BioWorld International Correspondent
LONDON - The search is on for molecules to stimulate a brain enzyme that can prevent the formation of the toxic deposits that characterize Alzheimer's disease, following encouraging results in an animal model.
Rather than focusing on trying to break down the toxic amyloid b-peptides that lead to the formation of senile plaques in the brain, the strategy aims to prevent amyloid b-peptides from forming in the first place. The approach focuses on boosting the activity of an enzyme called a-secretase, which breaks down amyloid precursor proteins in such a way that amyloid b-peptides cannot form.
Falk Fahrenholz, director of the Institute of Biochemistry at the University of Mainz in Germany, told BioWorld International: "Our study shows that enhancing the expression or activity of a-secretase is a worthwhile approach to preventing the pathology of Alzheimer's disease."
The paper, by Rolf Postina and colleagues in Belgium and at the University of Mainz, is published in the May 17, 2004, issue of Journal of Clinical Investigation. Its title is "A disintegrin-metalloproteinase prevents amyloid plaque formation and hippocampal defects in an Alzheimer disease mouse model."
In a "Commentary" in the same issue, Stefan Lichtenthaler and Christian Haass at the Ludwig-Maximilians-Universitat in Munich, Germany, said the study provides "compelling evidence" that the proposed strategy might work. In their article - titled "Amyloid at the cutting edge: activation of a-secretase prevents amyloidogenesis in an Alzheimer disease mouse model" - they wrote, "The work by Fahrenholz and colleagues is a major step forward in exploring the therapeutic potential of a-secretase targeting."

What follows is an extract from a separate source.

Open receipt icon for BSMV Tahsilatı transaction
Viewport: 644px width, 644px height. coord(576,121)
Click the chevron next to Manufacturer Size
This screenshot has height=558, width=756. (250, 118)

Amyloid precursor protein is the substrate for three proteases. Two of those, called b-secretase and g-secretase, generate amyloid b-peptides when they break down amyloid precursor protein, and many research teams have focused on ways of interfering with those reactions. The third, a-secretase, also acts on amyloid precursor protein, but snips it in the middle of the section that goes to form the amyloid b-peptide.

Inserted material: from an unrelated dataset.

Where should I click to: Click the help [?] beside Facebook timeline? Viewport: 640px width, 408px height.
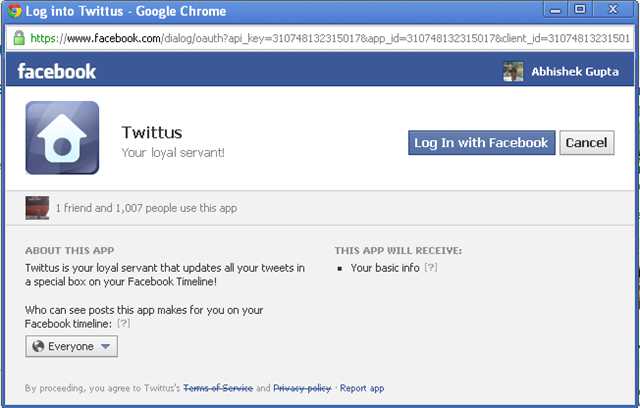[124, 324]
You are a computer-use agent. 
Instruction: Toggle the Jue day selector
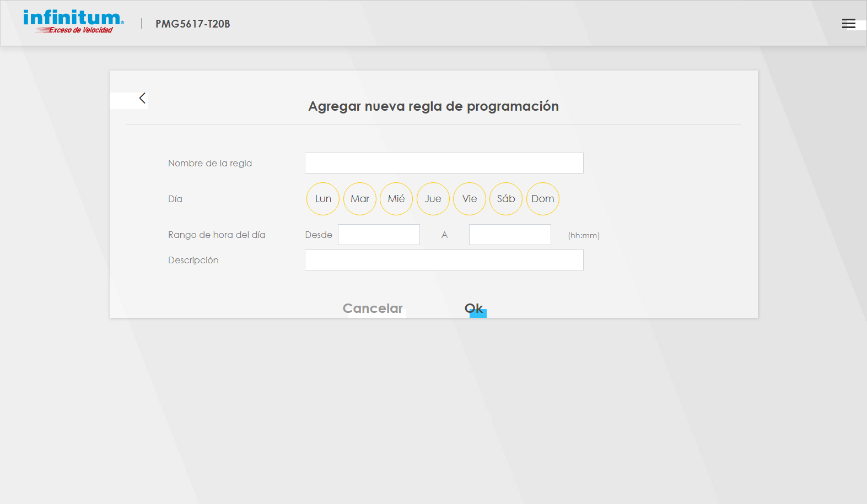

The old idea of activating a-secretase to ensure that amyloid precursor protein is broken down into harmless fragments, Lichtenthaler and Haass said, had been virtually forgotten until Fahrenholz and his colleagues decided to resurrect it.
The previous work of the team had identified a member of the ADAM (a disintegrin and metalloproteinase) family, known as ADAM10, as an a-secretase. They also knew that ADAM10 was expressed in the brains of both mice and humans.
They set out to establish if overexpressing ADAM10 could increase the breakdown of amyloid precursor protein into harmless products, while at the same time decreasing levels of amyloid b-peptides and slowing the formation of amyloid plaques. They also were keen to see the effect of such changes on the symptoms of animals that provide a mouse model of Alzheimer's disease.
They developed two different strains of transgenic mice. The first overexpressed ADAM10 selectively in neurons. The second overexpressed a mutant form of ADAM10, which was unable to break down amyloid precursor protein.
Each of those strains was crossed with a mouse model of Alzheimer's disease, in which human amyloid precursor protein was overexpressed in neurons, leading to higher levels of amyloid b-peptides, amyloid plaques and memory deficits.
The first of those experiments showed that ADAM10 works as an a-secretase in vivo. The offspring of that cross had lower than normal levels of amyloid b-peptides in their brains, and the amyloid plaques that would be expected to be seen in the Alzheimer's disease mouse model were almost completely absent.
By contrast, breakdown of amyloid precursor protein was lower than normal in the offspring of the second cross, levels of amyloid b-peptides increased and both the number and size of amyloid plaques in the brains of those animals also increased.
Lichtenthaler and Haass concluded that perhaps the most important finding of the study was that it provided evidence that "overexpression of ADAM10 [also] alleviates the deficits in spatial learning and synaptic plasticity observed in the control animals, suggesting that an activation of a-secretase cleavage may also improve cognitive status in humans."
Fahrenholz and colleagues are looking for novel activators of a-secretases by screening libraries of low-molecular-weight compounds. "We are looking for certain neuropeptides that stimulate the a-secretase pathway, and neuropeptides for which receptors exist in brain areas involved in Alzheimer's disease," he said. "We have also cloned the promoter for ADAM10 and we are looking for activators of gene expression."
Lichtenthaler and Haass noted that to reproduce the results of the experiments in humans, it would be necessary to use gene therapy to overexpress ADAM10 in neurons. Fahrenholz said he and his group currently are working on a nonviral approach to gene therapy.